Your objective →
Reproduce the data below line for line, without changing anything.
+++
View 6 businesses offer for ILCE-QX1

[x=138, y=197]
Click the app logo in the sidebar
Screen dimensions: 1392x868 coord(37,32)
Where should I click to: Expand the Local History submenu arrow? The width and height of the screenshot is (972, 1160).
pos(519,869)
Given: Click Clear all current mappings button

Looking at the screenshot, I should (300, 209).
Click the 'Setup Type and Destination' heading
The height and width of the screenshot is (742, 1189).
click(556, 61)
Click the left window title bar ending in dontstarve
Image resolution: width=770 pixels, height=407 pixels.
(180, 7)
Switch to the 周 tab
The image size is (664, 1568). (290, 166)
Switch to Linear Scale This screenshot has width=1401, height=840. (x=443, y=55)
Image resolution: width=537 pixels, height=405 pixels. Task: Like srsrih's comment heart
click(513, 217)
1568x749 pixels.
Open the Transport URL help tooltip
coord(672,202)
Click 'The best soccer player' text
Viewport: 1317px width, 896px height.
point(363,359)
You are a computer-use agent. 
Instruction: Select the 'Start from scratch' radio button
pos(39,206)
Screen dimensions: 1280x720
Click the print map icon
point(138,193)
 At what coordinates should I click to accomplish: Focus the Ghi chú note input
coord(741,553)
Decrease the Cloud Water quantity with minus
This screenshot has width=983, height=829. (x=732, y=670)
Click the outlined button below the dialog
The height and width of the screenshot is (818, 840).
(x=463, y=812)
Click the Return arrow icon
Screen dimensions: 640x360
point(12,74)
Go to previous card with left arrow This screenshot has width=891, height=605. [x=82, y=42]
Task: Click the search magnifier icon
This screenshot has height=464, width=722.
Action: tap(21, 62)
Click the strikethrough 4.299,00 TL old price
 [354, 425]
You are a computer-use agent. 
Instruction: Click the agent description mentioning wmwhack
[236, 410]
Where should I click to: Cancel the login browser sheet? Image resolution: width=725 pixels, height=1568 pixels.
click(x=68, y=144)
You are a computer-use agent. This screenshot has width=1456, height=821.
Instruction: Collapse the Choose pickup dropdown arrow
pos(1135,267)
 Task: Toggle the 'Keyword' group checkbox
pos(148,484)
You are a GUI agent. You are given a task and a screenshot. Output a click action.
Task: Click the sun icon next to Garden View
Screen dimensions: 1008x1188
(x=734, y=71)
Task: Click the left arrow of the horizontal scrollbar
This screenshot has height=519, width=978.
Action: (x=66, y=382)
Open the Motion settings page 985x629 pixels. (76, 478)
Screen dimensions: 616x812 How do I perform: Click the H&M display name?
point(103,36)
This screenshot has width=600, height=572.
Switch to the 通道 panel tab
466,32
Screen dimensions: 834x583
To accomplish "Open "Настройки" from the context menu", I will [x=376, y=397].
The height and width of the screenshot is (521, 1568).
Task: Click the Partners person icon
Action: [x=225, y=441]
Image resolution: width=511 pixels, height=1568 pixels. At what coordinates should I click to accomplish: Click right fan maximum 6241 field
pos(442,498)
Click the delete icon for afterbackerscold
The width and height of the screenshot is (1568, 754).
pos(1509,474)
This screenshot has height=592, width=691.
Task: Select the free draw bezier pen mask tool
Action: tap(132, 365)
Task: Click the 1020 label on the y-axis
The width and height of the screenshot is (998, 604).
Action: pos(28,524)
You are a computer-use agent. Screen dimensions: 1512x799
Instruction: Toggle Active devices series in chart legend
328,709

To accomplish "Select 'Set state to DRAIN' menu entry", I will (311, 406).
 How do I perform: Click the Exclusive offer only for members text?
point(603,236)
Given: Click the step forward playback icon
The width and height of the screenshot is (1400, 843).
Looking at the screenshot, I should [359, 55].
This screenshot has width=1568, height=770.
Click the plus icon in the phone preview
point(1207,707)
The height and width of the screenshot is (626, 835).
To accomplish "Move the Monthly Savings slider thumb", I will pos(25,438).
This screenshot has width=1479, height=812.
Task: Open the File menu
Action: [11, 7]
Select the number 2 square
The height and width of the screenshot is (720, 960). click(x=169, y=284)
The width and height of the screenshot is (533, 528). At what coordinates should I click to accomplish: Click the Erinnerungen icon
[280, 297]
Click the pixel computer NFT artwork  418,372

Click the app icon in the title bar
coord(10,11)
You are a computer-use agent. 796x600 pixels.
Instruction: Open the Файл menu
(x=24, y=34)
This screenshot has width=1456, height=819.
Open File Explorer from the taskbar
+++
Solution to this problem →
View 6 businesses offer for ILCE-QX1

[x=138, y=197]
Click the app logo in the sidebar
Screen dimensions: 1392x868 coord(37,32)
Where should I click to: Expand the Local History submenu arrow? The width and height of the screenshot is (972, 1160).
pos(519,869)
Given: Click Clear all current mappings button

Looking at the screenshot, I should (300, 209).
Click the 'Setup Type and Destination' heading
The height and width of the screenshot is (742, 1189).
click(556, 61)
Click the left window title bar ending in dontstarve
Image resolution: width=770 pixels, height=407 pixels.
(180, 7)
Switch to the 周 tab
The image size is (664, 1568). (290, 166)
Switch to Linear Scale This screenshot has width=1401, height=840. (x=443, y=55)
Image resolution: width=537 pixels, height=405 pixels. Task: Like srsrih's comment heart
click(513, 217)
1568x749 pixels.
Open the Transport URL help tooltip
coord(672,202)
Click 'The best soccer player' text
Viewport: 1317px width, 896px height.
point(363,359)
You are a computer-use agent. 
Instruction: Select the 'Start from scratch' radio button
pos(39,206)
Screen dimensions: 1280x720
Click the print map icon
point(138,193)
 At what coordinates should I click to accomplish: Focus the Ghi chú note input
coord(741,553)
Decrease the Cloud Water quantity with minus
This screenshot has width=983, height=829. (x=732, y=670)
Click the outlined button below the dialog
The height and width of the screenshot is (818, 840).
(x=463, y=812)
Click the Return arrow icon
Screen dimensions: 640x360
point(12,74)
Go to previous card with left arrow This screenshot has width=891, height=605. [x=82, y=42]
Task: Click the search magnifier icon
This screenshot has height=464, width=722.
Action: tap(21, 62)
Click the strikethrough 4.299,00 TL old price
 [354, 425]
You are a computer-use agent. 
Instruction: Click the agent description mentioning wmwhack
[236, 410]
Where should I click to: Cancel the login browser sheet? Image resolution: width=725 pixels, height=1568 pixels.
click(x=68, y=144)
You are a computer-use agent. This screenshot has width=1456, height=821.
Instruction: Collapse the Choose pickup dropdown arrow
pos(1135,267)
 Task: Toggle the 'Keyword' group checkbox
pos(148,484)
You are a GUI agent. You are given a task and a screenshot. Output a click action.
Task: Click the sun icon next to Garden View
Screen dimensions: 1008x1188
(x=734, y=71)
Task: Click the left arrow of the horizontal scrollbar
This screenshot has height=519, width=978.
Action: (x=66, y=382)
Open the Motion settings page 985x629 pixels. (76, 478)
Screen dimensions: 616x812 How do I perform: Click the H&M display name?
point(103,36)
This screenshot has width=600, height=572.
Switch to the 通道 panel tab
466,32
Screen dimensions: 834x583
To accomplish "Open "Настройки" from the context menu", I will [x=376, y=397].
The height and width of the screenshot is (521, 1568).
Task: Click the Partners person icon
Action: [x=225, y=441]
Image resolution: width=511 pixels, height=1568 pixels. At what coordinates should I click to accomplish: Click right fan maximum 6241 field
pos(442,498)
Click the delete icon for afterbackerscold
The width and height of the screenshot is (1568, 754).
pos(1509,474)
This screenshot has height=592, width=691.
Task: Select the free draw bezier pen mask tool
Action: tap(132, 365)
Task: Click the 1020 label on the y-axis
The width and height of the screenshot is (998, 604).
Action: pos(28,524)
You are a computer-use agent. Screen dimensions: 1512x799
Instruction: Toggle Active devices series in chart legend
328,709

To accomplish "Select 'Set state to DRAIN' menu entry", I will (311, 406).
 How do I perform: Click the Exclusive offer only for members text?
point(603,236)
Given: Click the step forward playback icon
The width and height of the screenshot is (1400, 843).
Looking at the screenshot, I should [359, 55].
This screenshot has width=1568, height=770.
Click the plus icon in the phone preview
point(1207,707)
The height and width of the screenshot is (626, 835).
To accomplish "Move the Monthly Savings slider thumb", I will pos(25,438).
This screenshot has width=1479, height=812.
Task: Open the File menu
Action: [11, 7]
Select the number 2 square
The height and width of the screenshot is (720, 960). click(x=169, y=284)
The width and height of the screenshot is (533, 528). At what coordinates should I click to accomplish: Click the Erinnerungen icon
[280, 297]
Click the pixel computer NFT artwork  418,372

Click the app icon in the title bar
coord(10,11)
You are a computer-use agent. 796x600 pixels.
Instruction: Open the Файл menu
(x=24, y=34)
This screenshot has width=1456, height=819.
Open File Explorer from the taskbar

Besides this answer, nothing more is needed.